Dit onderzoek richt zich op de vrouwelijke Koerdische strijders in het Midden-Oosten en hoe Nederlandse schriftelijke mediabronnen deze vrouwen omschrijven en neerzetten. Het is duidelijk dat Nederlandse mediabronnen gebruik maken van genderstereotypes en de frames die besproken werden in het theoretisch kader wanneer het gaat over vrouwelijke strijdkrachten.

Het eerste en tweede frame, het 'nadruk op uiterlijk frame' en 'het familie verbinding frame', kwamen weinig naar voren in de verzamelde artikelen. Aspecten van beide frames kwamen naar voren in een aantal artikelen, maar dit voerde niet de boventoon.

Het derde frame, het 'net zo sterk/sterker dan mannen frame', kwam een aantal keer naar voren, maar voerde ook niet de boventoon. In de interviews vertelden de vrouwen dat mannen en vrouwen als gelijken gezien werden, en dat dat een van de redenen was waarom ze besloten om mee te vechten. Of het werd als vanzelfsprekend gezien dat ze meevochten. Maar dit werd niet als de hoofdreden gepresenteerd waarom deze vrouwen deelnamen aan het leger.

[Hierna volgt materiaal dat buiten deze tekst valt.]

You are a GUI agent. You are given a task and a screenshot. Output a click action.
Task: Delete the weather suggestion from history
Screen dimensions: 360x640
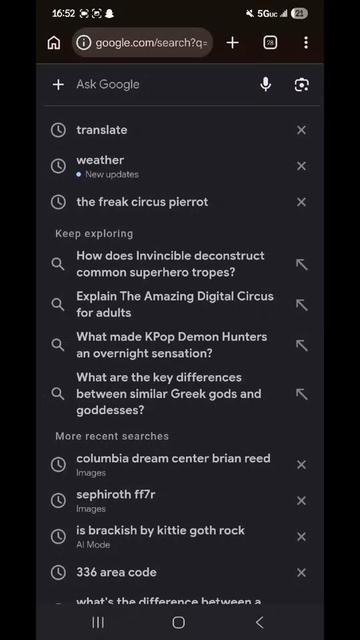pyautogui.click(x=301, y=166)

Voor henzelf is het vaak niet een bijzonderheid dat ze IS bestrijden, en dit frame was dan ook niet sterk aanwezig in de artikelen.

Het laatste frame uit het theoretisch kader, het 'vrouwenemancipatie frame', was de meest voorkomende. Merendeel van de geïnterviewde vrouwen in de artikelen gaven aan dat ze het als hun doel zagen om mee te vechten om hun plek als vrouw te verbeteren.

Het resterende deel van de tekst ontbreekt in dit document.